Middle East Monitor / April 1, 2021
US President Joe Biden’s administration has continued the Trump-era policy not to refer to the West, Gaza Strip and East Jerusalem as “occupied territories” in its title, but added a caveat.
In its ‘2020 Country Reports on Human Rights Practices: Israel, West Bank and Gaza‘, the State Department did however state: “This section of the report covers Israel within the 1949 Armistice Agreement line as well as Golan Heights and East Jerusalem territories that Israel occupied during the June 1967 war and where it later extended its domestic law, jurisdiction, and administration.”
This comes after the former administration of President Donald Trump recognised Israel’s sovereignty over the Syrian Golan Heights and occupied East Jerusalem.
Biden’s administration clarified this saying: “Language in this report is not meant to convey a position on any final status issues to be negotiated between the parties to the conflict, including the specific boundaries of Israeli sovereignty in Jerusalem, or the borders between Israel and any future Palestinian state.”

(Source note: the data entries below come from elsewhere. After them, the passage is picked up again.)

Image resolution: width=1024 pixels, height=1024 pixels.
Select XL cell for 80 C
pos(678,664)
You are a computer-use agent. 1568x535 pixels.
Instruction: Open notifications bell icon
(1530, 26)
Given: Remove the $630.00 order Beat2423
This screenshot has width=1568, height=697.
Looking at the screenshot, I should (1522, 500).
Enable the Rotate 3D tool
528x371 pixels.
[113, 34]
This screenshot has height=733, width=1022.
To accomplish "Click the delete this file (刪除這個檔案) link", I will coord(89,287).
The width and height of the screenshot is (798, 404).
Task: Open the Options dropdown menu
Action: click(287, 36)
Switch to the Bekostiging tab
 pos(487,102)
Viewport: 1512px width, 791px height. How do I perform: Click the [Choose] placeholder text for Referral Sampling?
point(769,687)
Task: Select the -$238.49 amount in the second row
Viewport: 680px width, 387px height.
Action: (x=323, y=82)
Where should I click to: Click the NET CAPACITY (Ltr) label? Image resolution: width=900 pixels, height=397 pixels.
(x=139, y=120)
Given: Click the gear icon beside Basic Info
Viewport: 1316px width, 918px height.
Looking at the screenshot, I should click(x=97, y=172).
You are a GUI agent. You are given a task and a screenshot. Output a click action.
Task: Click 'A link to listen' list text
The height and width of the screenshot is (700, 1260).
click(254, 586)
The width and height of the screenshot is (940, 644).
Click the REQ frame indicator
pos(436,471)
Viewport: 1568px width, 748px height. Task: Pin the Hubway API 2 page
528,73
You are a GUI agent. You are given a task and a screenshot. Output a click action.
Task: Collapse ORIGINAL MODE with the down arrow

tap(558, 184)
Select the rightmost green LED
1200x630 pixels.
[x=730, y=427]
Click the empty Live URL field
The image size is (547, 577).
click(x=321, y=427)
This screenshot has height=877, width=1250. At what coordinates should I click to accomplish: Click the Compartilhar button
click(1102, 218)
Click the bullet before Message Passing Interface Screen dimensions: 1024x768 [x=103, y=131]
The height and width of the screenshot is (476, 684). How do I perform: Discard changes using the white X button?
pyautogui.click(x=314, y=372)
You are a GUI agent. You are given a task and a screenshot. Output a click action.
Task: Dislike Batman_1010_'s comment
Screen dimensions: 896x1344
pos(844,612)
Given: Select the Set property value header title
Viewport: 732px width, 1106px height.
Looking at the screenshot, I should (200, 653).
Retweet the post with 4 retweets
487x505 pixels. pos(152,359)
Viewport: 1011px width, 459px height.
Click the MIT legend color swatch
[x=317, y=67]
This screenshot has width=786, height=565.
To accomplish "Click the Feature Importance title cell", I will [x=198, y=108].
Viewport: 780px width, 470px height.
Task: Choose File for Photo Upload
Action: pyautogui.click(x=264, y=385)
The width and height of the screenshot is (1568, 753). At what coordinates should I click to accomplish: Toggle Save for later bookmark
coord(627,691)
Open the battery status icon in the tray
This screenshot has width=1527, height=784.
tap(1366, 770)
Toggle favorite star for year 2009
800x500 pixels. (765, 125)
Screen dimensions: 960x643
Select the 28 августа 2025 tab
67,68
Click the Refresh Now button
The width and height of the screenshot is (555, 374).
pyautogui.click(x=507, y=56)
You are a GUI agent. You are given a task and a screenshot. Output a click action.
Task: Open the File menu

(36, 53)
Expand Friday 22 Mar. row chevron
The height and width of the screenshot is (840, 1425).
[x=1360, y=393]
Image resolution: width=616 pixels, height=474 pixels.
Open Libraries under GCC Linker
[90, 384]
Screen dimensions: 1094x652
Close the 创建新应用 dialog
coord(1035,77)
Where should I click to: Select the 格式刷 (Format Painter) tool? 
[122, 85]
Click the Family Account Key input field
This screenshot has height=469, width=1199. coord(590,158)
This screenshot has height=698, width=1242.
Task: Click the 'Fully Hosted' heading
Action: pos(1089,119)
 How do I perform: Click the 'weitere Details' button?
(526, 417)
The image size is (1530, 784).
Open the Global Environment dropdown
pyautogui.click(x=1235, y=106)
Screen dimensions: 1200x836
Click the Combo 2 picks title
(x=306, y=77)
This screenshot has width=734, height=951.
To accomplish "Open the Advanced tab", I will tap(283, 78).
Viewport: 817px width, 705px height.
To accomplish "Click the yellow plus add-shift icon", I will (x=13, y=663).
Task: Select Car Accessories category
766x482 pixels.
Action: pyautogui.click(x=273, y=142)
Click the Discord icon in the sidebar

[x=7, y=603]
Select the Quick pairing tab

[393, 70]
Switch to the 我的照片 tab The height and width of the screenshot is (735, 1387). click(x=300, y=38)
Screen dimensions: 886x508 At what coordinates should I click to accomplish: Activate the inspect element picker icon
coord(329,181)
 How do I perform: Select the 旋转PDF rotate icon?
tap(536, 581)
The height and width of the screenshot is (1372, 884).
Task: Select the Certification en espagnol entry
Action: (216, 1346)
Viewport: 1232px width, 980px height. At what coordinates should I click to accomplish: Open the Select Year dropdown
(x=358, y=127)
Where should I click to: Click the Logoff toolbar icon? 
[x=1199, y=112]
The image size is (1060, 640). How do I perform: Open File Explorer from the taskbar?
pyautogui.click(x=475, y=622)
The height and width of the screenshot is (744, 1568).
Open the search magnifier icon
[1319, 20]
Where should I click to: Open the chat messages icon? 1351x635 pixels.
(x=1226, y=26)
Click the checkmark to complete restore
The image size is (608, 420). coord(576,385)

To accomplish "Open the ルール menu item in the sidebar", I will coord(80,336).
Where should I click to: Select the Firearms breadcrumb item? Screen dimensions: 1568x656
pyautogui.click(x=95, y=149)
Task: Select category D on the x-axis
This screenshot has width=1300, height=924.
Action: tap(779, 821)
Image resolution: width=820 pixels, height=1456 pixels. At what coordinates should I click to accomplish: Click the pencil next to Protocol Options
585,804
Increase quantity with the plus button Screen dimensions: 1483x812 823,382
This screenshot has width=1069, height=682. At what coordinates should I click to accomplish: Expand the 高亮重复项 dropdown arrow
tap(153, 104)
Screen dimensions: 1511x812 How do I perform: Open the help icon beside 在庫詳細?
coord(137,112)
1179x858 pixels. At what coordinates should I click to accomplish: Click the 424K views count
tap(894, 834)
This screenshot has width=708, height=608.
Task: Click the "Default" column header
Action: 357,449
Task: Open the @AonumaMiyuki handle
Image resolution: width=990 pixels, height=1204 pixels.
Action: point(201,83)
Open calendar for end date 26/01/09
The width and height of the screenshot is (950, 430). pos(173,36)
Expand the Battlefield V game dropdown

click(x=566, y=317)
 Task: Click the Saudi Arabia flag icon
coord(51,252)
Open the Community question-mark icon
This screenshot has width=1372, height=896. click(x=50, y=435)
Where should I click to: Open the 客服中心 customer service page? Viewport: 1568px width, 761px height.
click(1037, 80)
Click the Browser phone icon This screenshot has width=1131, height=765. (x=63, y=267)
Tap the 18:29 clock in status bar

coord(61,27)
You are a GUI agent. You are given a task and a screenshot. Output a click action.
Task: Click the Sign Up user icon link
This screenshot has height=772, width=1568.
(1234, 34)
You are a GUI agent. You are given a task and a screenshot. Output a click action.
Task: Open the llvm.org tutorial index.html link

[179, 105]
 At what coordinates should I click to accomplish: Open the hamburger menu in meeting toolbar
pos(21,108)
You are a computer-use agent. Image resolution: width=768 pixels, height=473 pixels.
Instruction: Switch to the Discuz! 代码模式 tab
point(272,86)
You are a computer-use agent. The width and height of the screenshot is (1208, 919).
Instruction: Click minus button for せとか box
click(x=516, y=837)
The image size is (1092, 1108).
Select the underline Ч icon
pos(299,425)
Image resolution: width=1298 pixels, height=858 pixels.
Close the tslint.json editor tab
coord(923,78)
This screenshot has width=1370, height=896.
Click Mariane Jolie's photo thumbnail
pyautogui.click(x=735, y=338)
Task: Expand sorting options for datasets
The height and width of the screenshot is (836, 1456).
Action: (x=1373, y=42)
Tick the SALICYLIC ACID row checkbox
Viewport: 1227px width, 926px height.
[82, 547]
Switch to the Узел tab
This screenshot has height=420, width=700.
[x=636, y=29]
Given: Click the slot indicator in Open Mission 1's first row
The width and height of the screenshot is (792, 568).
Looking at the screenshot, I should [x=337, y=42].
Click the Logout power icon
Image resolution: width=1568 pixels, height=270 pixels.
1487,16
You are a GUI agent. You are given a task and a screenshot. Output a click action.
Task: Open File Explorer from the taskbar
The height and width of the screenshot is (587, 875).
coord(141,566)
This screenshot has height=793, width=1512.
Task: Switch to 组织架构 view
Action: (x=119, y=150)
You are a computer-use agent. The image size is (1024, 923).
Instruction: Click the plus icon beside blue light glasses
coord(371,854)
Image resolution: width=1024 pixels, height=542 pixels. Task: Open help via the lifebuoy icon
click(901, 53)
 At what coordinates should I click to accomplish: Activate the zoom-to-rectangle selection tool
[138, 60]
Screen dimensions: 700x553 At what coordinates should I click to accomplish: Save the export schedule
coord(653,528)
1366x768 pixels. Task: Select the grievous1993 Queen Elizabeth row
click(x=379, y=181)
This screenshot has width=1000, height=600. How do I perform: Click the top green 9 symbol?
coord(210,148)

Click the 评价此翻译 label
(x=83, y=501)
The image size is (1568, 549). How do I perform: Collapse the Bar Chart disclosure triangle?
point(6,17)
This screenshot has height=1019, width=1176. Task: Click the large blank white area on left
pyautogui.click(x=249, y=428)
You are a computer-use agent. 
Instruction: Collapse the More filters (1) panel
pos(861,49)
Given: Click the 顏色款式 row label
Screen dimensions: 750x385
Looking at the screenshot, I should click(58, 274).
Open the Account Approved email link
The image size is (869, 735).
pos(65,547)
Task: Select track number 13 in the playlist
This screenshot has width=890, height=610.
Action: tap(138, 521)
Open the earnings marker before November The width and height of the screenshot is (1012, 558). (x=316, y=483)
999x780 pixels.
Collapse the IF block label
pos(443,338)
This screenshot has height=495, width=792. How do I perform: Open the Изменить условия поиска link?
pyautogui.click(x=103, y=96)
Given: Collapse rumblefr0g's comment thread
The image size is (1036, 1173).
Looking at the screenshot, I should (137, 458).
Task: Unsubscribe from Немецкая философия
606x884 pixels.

Acting Assistant Secretary of the State Department’s Bureau of Democracy, Human Right, and Labour, Lisa Peterson, told journalists that labelling the chapter by its geographic areas rather than the more general “Occupied Territories” was more beneficial for readers.
However, Palestinian Ambassador to the UK Husam Zomlot told The Times of Israel: “Good that we are back on the same page regarding the status of occupied territory. The real question is: What is the Biden administration going to do about it? It’s too late for talk, we need action to hold Israel accountable and to end the occupation.”